Some programs on Public Television are actually from other UK production outlets like the commercial ITV.  This is fine by me as long as they get the accent right.  I’m as free market as the next yob when it comes to high brow television. But what’s got me really upset now is that they are starting to screen inferior accented series from Australia and New Zealand on public television.  As if we couldn’t tell the difference between a British accent and an Aussie accent.  Some people may be fooled, but not me. When I see my Pride and Prejudice I don’t want anybody popping off to Outback Steakhouse during the sponsor breaks at pledge time.

Unlike the US, Australia and New Zealand are just down in the mouth British colonies that couldn’t make it on their own.  Australia is just a shabby California. There’s nothing high brow or hoity-toity about these convict transportation camps that would interest the more advanced American viewers of TV like myself.  It’s shameful to screen ersatz Brideshead Revisiteds next to genuine smart English television content.  You can always tell when someone is trying to make it on the cheap.
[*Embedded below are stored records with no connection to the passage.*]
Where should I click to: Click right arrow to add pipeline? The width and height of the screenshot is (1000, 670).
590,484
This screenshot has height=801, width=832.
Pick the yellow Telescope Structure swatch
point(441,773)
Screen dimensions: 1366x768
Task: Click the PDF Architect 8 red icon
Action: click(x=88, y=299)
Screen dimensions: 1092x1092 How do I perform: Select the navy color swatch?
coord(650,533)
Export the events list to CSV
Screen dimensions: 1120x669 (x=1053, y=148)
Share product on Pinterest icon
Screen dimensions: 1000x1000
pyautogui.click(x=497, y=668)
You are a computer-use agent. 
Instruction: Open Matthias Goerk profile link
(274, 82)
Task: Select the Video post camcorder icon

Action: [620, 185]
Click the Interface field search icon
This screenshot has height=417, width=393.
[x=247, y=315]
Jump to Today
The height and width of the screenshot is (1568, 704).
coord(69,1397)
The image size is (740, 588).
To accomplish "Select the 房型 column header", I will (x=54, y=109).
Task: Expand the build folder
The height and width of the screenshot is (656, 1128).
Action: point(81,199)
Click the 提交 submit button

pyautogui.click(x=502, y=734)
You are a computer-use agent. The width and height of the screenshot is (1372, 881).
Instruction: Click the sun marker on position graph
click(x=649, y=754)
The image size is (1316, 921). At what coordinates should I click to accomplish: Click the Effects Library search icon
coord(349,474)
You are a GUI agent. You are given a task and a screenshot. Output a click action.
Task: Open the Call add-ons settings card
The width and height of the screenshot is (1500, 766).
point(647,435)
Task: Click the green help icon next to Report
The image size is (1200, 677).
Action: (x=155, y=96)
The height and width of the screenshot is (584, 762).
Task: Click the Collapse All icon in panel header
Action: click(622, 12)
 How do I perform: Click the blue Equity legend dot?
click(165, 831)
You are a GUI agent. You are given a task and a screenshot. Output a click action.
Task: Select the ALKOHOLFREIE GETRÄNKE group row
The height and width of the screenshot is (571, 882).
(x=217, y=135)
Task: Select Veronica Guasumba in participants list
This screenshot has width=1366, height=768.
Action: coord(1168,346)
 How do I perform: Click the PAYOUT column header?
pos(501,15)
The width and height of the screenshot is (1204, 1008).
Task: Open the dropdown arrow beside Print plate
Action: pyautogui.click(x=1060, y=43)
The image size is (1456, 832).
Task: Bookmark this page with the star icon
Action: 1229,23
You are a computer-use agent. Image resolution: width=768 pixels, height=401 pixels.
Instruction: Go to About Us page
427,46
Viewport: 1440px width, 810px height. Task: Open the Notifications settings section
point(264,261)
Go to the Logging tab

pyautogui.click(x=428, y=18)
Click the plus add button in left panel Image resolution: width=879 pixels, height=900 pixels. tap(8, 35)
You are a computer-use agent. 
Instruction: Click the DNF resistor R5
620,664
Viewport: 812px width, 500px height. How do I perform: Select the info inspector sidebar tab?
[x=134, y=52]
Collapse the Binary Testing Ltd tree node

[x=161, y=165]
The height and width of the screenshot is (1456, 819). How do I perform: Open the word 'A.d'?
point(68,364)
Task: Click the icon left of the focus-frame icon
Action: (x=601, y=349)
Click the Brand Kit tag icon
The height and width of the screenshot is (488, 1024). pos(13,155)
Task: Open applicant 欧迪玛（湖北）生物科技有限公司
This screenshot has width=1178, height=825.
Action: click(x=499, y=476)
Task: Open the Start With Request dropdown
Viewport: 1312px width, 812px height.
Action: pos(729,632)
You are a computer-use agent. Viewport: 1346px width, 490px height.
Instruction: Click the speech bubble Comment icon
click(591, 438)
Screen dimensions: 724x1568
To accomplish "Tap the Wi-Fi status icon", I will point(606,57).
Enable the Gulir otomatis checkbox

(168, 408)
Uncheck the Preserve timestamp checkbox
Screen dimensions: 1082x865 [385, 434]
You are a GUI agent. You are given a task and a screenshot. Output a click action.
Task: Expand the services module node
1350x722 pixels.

Substitute margarine for butter.  Made in Polynesia for made in the UK.  A downturn in pledge dollars doesn’t have to mean a sacrifice in quality.  How much could reruns of Good Neighbors or As Time Goes By cost?  As in all British TV, economical production values are overcome by high brow accents and big words where smaller words would normally suffice on large budget US TV programs like NCIS.  That’s what the literate public TV viewer expects.  Not G’day or throw another kangaroo on the barbie.  Public TV has lost its rudder.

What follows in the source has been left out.